── Provided text
= Kitáb-i-ʻAhd =

The Kitáb-i-ʻAhd (ﻛﺘﺎﺏ ﻋﻬﺪﻱ literally "Book of My Covenant") is the Will and Testament of Baháʼu'lláh, the founder of the Baháʼí Faith, where he selects his son ʻAbdu'l-Bahá as his successor. It was written at least one year before Baháʼu'lláh died in 1892. An English translation is included in the Tablets of Baháʼu'lláh Revealed After the Kitáb-i-Aqdas, published in 1978.

While the Tablet of the Branch, composed in the Adrianople period had clearly signaled a high station for "the Branch of Holiness" and the Kitáb-i-Aqdas has specified that this high station involved leadership of the Baháʼí community after Baháʼu'lláh's passing, it was only with the unsealing of the Kitáb-i-ʻAhd after the passing of Baháʼu'lláh in 1892 that it was confirmed that the Branch referred to was indeed ʻAbdu'l-Bahá.

==Designation of Succession==
In the Kitáb-i-ʻAhd, Baháʼu'lláh refers to his eldest son ʻAbdu'l-Bahá as G͟husn-i-Aʻzam (meaning "Mightiest Branch" or "Mightier Branch") and his second eldest son Mírzá Muhammad ʻAlí as G͟husn-i-Akbar (meaning "Greatest Branch" or "Greater Branch").
────
Work to do:
**a)** Answer these questions using the text on the Kitáb-i-ʻAhd:
(i) In what year did Baháʼu'lláh die?
(ii) In which period was the Tablet of the Branch composed?
(iii) What title does the Kitáb-i-ʻAhd give to Mírzá Muhammad ʻAlí?
**b)** From the text on the Kitáb-i-ʻAhd, quote the passage from "The Kitáb-i-ʻAhd (ﻛﺘﺎﺏ" up to and including "was indeed ʻAbdu'l-Bahá.".
── Information given
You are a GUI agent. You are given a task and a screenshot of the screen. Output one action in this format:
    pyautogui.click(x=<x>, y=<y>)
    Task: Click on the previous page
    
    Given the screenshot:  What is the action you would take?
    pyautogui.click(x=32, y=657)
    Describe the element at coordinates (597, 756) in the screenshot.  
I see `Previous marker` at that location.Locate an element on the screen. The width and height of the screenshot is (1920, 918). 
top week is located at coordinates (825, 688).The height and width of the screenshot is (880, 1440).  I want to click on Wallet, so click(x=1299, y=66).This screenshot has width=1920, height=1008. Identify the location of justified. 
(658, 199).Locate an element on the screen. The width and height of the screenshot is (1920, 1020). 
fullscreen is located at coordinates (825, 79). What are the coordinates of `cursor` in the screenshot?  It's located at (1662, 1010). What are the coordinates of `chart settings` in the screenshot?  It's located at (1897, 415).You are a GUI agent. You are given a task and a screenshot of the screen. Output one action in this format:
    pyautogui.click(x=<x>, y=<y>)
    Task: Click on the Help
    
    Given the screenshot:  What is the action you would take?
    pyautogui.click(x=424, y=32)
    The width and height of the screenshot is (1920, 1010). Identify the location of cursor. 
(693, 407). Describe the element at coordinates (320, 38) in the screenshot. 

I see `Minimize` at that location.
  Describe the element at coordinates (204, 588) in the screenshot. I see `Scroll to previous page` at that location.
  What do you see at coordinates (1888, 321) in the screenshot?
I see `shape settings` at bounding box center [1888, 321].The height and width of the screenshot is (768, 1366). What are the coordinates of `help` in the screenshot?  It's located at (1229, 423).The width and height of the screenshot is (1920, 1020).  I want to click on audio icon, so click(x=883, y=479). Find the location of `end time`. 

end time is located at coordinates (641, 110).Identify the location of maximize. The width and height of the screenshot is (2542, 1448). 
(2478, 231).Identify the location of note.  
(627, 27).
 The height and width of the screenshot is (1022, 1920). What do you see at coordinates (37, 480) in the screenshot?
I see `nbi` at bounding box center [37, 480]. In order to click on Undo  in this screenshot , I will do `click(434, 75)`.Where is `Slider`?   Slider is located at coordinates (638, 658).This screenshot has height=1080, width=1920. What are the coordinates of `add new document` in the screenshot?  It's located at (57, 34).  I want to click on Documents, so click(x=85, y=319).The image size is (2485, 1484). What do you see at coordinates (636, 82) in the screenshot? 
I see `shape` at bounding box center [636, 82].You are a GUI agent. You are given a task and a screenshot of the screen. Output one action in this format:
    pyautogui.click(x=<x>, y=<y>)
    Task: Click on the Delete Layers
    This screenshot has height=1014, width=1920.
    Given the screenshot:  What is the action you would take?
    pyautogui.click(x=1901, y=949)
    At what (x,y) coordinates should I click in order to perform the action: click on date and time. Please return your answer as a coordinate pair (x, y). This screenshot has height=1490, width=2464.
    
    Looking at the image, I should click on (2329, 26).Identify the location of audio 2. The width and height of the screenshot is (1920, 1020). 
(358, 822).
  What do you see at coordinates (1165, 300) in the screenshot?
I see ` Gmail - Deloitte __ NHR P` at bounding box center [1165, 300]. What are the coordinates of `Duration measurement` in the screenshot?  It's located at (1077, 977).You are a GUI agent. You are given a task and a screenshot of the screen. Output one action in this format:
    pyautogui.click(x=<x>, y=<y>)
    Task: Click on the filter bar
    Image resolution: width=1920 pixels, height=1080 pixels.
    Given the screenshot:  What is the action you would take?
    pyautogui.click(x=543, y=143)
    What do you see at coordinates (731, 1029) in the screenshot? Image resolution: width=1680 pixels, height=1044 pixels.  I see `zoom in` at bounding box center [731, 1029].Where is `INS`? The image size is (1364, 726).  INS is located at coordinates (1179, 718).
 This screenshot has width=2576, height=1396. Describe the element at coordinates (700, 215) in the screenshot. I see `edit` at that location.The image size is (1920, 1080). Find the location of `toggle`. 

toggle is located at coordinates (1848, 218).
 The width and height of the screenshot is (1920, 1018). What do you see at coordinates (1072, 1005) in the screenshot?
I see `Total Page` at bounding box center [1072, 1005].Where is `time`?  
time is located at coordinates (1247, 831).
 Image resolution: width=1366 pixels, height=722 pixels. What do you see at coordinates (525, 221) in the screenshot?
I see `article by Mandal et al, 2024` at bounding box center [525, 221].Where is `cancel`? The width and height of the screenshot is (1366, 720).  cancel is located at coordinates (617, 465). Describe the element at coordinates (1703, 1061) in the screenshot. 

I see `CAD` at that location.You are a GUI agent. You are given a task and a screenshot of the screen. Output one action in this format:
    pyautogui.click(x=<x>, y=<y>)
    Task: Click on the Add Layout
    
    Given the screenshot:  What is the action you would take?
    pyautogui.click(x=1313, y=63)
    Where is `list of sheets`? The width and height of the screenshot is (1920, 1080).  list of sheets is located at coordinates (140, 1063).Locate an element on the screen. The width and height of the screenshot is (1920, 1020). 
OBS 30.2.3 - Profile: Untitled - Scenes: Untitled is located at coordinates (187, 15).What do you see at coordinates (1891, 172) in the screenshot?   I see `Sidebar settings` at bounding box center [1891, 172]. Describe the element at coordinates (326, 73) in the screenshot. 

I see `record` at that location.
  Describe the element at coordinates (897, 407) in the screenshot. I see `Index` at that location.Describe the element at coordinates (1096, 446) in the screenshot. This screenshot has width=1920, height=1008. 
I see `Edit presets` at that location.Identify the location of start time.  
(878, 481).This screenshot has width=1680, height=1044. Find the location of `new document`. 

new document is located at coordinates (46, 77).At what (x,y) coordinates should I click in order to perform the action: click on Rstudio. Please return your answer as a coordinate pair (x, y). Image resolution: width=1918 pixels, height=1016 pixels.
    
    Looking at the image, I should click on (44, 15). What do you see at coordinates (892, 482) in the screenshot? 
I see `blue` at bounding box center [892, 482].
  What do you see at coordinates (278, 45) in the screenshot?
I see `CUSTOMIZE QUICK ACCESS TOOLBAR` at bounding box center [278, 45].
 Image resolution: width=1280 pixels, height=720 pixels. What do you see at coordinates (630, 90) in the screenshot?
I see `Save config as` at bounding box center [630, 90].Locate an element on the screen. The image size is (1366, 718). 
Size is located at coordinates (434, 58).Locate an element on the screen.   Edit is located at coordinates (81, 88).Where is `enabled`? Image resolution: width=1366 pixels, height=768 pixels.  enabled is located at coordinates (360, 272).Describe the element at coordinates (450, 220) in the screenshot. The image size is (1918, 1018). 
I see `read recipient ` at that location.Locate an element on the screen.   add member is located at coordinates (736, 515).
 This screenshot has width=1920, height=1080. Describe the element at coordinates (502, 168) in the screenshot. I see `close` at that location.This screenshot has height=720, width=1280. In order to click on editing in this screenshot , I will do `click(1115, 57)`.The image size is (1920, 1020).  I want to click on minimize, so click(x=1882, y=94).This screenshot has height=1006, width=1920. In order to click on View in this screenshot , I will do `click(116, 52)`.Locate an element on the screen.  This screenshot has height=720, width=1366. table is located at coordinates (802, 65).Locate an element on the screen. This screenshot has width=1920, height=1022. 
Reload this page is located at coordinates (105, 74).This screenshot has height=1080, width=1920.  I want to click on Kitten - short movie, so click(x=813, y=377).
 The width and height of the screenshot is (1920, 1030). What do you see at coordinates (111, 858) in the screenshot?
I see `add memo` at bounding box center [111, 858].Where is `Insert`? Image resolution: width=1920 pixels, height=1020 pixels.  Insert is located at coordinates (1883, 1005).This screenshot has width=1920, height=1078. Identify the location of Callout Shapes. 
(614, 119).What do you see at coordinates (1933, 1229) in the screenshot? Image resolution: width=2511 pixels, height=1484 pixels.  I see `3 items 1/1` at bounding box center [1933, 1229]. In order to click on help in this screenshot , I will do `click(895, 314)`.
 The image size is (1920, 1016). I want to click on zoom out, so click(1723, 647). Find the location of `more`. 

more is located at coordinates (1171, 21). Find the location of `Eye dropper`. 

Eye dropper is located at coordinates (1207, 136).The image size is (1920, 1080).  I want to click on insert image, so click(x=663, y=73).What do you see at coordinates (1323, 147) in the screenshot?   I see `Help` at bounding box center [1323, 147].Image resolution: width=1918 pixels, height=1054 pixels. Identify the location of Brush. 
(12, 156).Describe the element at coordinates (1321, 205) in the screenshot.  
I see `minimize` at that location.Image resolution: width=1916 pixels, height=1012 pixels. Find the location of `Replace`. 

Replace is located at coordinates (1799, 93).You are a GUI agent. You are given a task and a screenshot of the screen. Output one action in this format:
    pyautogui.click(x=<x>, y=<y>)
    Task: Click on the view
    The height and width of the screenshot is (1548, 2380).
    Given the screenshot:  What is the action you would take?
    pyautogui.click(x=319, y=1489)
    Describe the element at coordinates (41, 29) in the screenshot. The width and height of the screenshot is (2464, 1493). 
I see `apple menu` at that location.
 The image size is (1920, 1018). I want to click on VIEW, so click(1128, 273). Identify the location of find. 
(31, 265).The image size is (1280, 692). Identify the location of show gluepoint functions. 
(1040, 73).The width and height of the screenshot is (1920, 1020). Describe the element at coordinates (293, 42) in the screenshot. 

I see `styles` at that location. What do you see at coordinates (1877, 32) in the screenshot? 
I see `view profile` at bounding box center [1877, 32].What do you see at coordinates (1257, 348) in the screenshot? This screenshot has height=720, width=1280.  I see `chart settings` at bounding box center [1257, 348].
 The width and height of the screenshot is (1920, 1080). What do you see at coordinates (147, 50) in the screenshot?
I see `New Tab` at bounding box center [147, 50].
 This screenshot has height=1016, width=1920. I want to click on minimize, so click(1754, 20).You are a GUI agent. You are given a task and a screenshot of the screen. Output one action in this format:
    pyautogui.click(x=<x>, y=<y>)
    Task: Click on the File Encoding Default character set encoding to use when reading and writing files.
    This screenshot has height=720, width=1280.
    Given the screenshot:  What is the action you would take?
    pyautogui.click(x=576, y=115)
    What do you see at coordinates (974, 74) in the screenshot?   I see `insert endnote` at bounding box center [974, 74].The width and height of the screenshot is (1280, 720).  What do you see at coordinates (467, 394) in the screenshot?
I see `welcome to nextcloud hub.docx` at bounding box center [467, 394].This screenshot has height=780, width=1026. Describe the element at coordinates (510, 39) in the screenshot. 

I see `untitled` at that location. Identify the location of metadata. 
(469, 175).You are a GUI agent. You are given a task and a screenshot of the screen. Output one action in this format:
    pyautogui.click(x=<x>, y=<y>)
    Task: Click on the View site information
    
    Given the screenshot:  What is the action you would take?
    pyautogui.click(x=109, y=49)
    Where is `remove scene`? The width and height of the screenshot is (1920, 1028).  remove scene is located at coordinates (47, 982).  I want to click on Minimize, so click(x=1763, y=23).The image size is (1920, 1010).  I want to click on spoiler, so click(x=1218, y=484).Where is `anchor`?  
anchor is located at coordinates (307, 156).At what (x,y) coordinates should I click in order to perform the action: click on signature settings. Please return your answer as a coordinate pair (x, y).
────
Exercise answers:
**a)**
(i) 1892
(ii) The Adrianople period
(iii) G͟husn-i-Akbar

**b)**
The Kitáb-i-ʻAhd (ﻛﺘﺎﺏ ﻋﻬﺪﻱ literally "Book of My Covenant") is the Will and Testament of Baháʼu'lláh, the founder of the Baháʼí Faith, where he selects his son ʻAbdu'l-Bahá as his successor. It was written at least one year before Baháʼu'lláh died in 1892. An English translation is included in the Tablets of Baháʼu'lláh Revealed After the Kitáb-i-Aqdas, published in 1978.

While the Tablet of the Branch, composed in the Adrianople period had clearly signaled a high station for "the Branch of Holiness" and the Kitáb-i-Aqdas has specified that this high station involved leadership of the Baháʼí community after Baháʼu'lláh's passing, it was only with the unsealing of the Kitáb-i-ʻAhd after the passing of Baháʼu'lláh in 1892 that it was confirmed that the Branch referred to was indeed ʻAbdu'l-Bahá.